Excerpt to read:
--- --- ---

Thursday, November 01, 2007

Power to the people

Why do we ask our employers to provide health insurance as a part of our compensation? Think about it a minute, it’s so entrenched in our minds that it’s hard to imagine getting a full time career-type job that did not include at least some health benefits, but I ask---why do we expect our employers to purchase health care coverage for us? Look around your company, do you need the same kind of health insurance that the 55 year old woman down the hall needs? Or the 22 year old single man that races motorcycles on the weekend, should you have the same health insurance simply because you work in the same physical location? Even worse, why would we want the gov't, state, local or federal to handle our healthcare services?

--- --- ---

Answer these questions from the health insurance post.
(a) On what date was it posted?
(b) What does the 22-year-old single man do on the weekend?
(c) Which three levels of government does it name?
The entries that come next are separate from the health insurance post.

--- --- ---

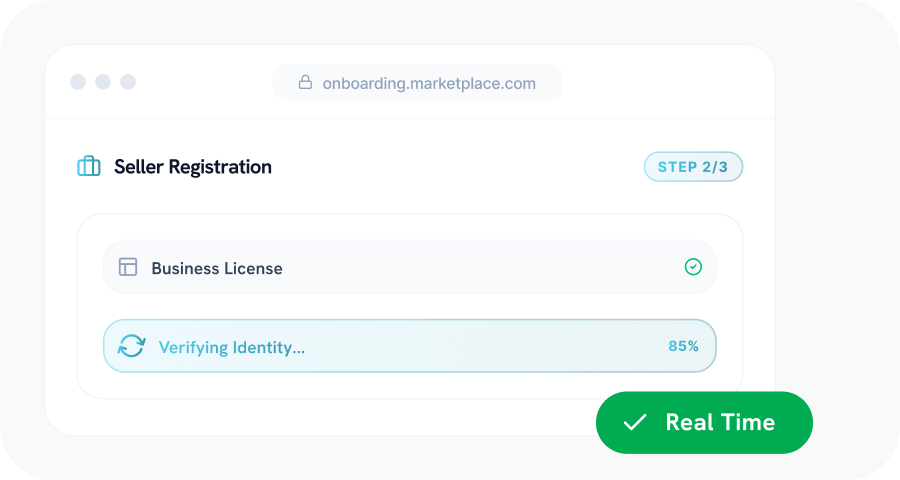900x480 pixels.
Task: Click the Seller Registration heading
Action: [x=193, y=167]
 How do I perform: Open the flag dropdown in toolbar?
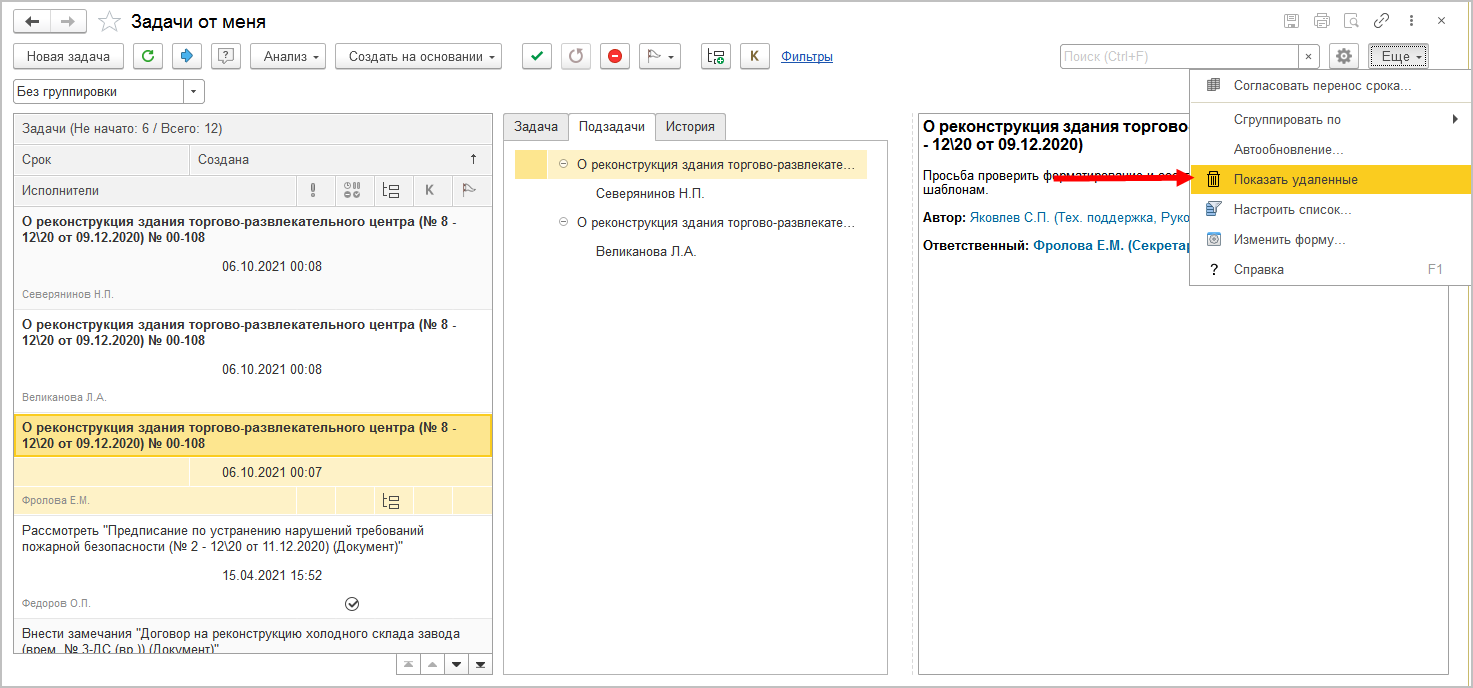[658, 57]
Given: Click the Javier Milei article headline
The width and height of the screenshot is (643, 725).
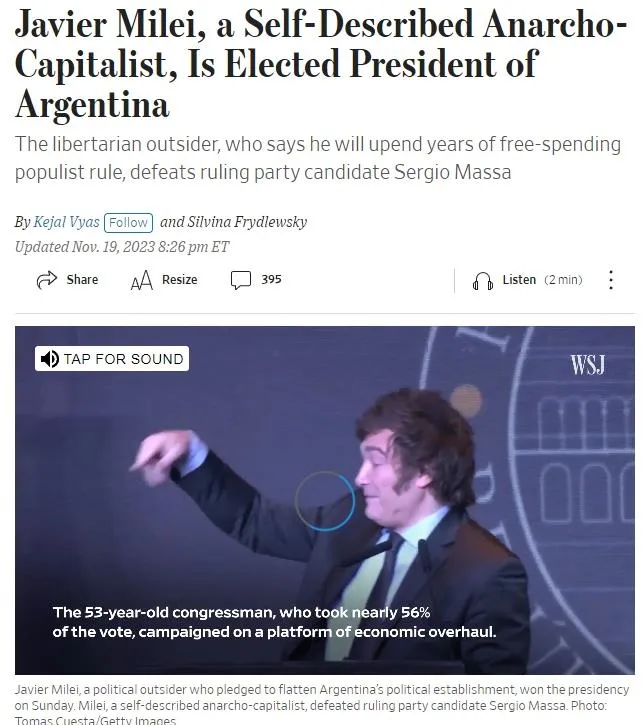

--- --- ---

Solution below:
(a) Thursday, November 01, 2007
(b) He races motorcycles.
(c) State, local, and federal